Behandlung von Kopfschmerzen: Paracetamol gegen Migräne

Gegen leichte Migräneattacken hilft offenbar Paracetamol
Kopfschmerzen und Migräne können eine ziemliche Plage sein

Neue Leitlinie für Kopfschmerzen: Paracetamol hilft am besten gegen leichte Migräne

Gegen leichte Migräneattacken hilft offenbar die rechtzeitige Einnahme von Paracetamol oder NSAR (Gruppe schmerzhemmender Arzneimittel). Bei schwerer Migräne hingegen sollen Betroffene zu so genannten Triptanen greifen, empfehlen die Migräne und Kopfschmerzgesellschaft (DMKG) und die Deutsche Gesellschaft für Neurologie (DGN) in ihrer neusten Leitlinie. Dabei empfehlen die Forscher keine spezielle Substanz.

Medikamente zur Vorbeugung von Migräne können demnach folgende Substanzen beinhalten:
erste Wahl: Metoprolol, Propranolol, Flunarizin, Valproinsäure und Topiramat
zweite Wahl: Amitriptylin, Venlafaxin, Gabapentin, Naproxen, Acetylsalicylsäure, Pestwurz, Magnesium und Vitamin B2

Wird auf Medikamente verzichtet, empfiehlt die DMKG gezielte Entspannungsverfahren und Verhaltenstherapie (wie progressive Muskelentspannung). Dabei soll eine Kombination aus medikamentöser und nicht-medikamentöser Behandlung besonders effektiv sein.

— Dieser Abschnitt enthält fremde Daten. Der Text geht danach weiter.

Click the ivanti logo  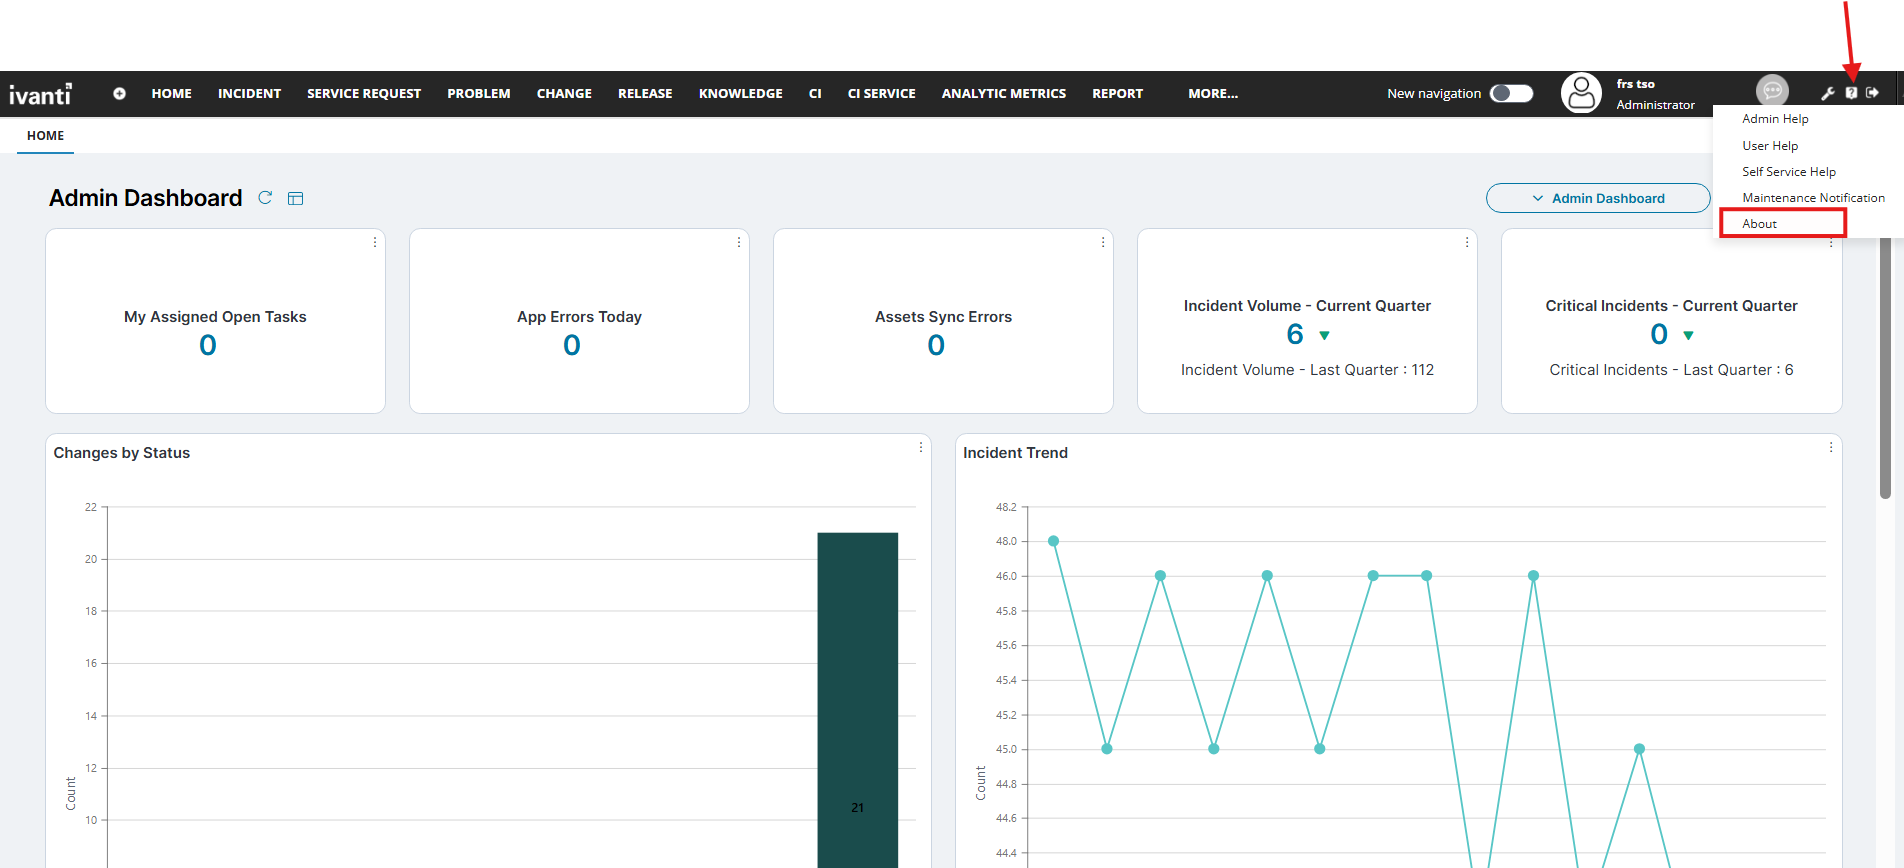40,94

Paracetamol verschreibungspflichtig
Wer Paracetamol nimmt, sollte allerdings die Risiken und Nebenwirkungen nicht unterschätzen: Magenbluten, Leberschäden, Ashma und Nierenversagen sind bei häufiger Anwendung mögliche Folgen, so das Bundesinstitut für Arzneimittel und Medizinprodukte (BfArM). Paracetamol ist daher seit dem 1. April verschreibungspflichtig und nur in geringer Dosis frei verkäuflich.